WHAT YOU WILL DO: Would you give the data below back exactly as it reads?

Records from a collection

* * *

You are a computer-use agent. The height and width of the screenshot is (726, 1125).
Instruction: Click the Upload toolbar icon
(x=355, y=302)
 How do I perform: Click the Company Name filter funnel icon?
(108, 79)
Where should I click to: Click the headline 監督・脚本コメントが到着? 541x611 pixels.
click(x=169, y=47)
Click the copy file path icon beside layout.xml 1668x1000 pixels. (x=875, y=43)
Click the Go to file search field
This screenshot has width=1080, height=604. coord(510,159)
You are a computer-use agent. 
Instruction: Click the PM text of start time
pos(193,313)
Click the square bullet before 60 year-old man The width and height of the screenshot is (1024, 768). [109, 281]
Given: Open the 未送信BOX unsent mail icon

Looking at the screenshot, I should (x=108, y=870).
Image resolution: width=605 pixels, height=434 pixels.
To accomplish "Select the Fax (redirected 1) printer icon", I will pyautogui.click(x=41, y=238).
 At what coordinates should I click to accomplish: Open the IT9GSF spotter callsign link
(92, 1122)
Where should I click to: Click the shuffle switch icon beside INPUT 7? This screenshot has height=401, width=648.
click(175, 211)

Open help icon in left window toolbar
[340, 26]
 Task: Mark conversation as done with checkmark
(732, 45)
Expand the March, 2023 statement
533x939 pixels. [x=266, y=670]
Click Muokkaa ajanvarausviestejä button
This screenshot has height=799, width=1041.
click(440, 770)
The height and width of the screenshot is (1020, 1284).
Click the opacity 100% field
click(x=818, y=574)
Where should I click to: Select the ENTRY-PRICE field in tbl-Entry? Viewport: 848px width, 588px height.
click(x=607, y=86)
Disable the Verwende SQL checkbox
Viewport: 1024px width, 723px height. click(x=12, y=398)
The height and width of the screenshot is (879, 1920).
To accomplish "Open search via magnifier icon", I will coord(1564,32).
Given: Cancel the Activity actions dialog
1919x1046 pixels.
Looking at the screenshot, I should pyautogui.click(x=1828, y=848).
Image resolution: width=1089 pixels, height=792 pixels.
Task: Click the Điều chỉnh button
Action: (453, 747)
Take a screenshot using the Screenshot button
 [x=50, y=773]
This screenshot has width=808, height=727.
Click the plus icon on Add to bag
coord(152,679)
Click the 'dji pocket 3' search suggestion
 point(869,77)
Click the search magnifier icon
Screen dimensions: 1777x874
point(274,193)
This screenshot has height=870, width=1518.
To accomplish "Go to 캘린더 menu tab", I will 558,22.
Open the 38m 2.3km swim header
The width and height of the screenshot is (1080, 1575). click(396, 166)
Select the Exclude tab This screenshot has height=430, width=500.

* * *

ANSWER BOX:
You are a computer-use agent. The height and width of the screenshot is (726, 1125).
Instruction: Click the Upload toolbar icon
(x=355, y=302)
 How do I perform: Click the Company Name filter funnel icon?
(108, 79)
Where should I click to: Click the headline 監督・脚本コメントが到着? 541x611 pixels.
click(x=169, y=47)
Click the copy file path icon beside layout.xml 1668x1000 pixels. (x=875, y=43)
Click the Go to file search field
This screenshot has width=1080, height=604. coord(510,159)
You are a computer-use agent. 
Instruction: Click the PM text of start time
pos(193,313)
Click the square bullet before 60 year-old man The width and height of the screenshot is (1024, 768). [109, 281]
Given: Open the 未送信BOX unsent mail icon

Looking at the screenshot, I should (x=108, y=870).
Image resolution: width=605 pixels, height=434 pixels.
To accomplish "Select the Fax (redirected 1) printer icon", I will pyautogui.click(x=41, y=238).
 At what coordinates should I click to accomplish: Open the IT9GSF spotter callsign link
(92, 1122)
Where should I click to: Click the shuffle switch icon beside INPUT 7? This screenshot has height=401, width=648.
click(175, 211)

Open help icon in left window toolbar
[340, 26]
 Task: Mark conversation as done with checkmark
(732, 45)
Expand the March, 2023 statement
533x939 pixels. [x=266, y=670]
Click Muokkaa ajanvarausviestejä button
This screenshot has height=799, width=1041.
click(440, 770)
The height and width of the screenshot is (1020, 1284).
Click the opacity 100% field
click(x=818, y=574)
Where should I click to: Select the ENTRY-PRICE field in tbl-Entry? Viewport: 848px width, 588px height.
click(x=607, y=86)
Disable the Verwende SQL checkbox
Viewport: 1024px width, 723px height. click(x=12, y=398)
The height and width of the screenshot is (879, 1920).
To accomplish "Open search via magnifier icon", I will coord(1564,32).
Given: Cancel the Activity actions dialog
1919x1046 pixels.
Looking at the screenshot, I should pyautogui.click(x=1828, y=848).
Image resolution: width=1089 pixels, height=792 pixels.
Task: Click the Điều chỉnh button
Action: (453, 747)
Take a screenshot using the Screenshot button
 [x=50, y=773]
This screenshot has width=808, height=727.
Click the plus icon on Add to bag
coord(152,679)
Click the 'dji pocket 3' search suggestion
 point(869,77)
Click the search magnifier icon
Screen dimensions: 1777x874
point(274,193)
This screenshot has height=870, width=1518.
To accomplish "Go to 캘린더 menu tab", I will 558,22.
Open the 38m 2.3km swim header
The width and height of the screenshot is (1080, 1575). click(396, 166)
Select the Exclude tab This screenshot has height=430, width=500.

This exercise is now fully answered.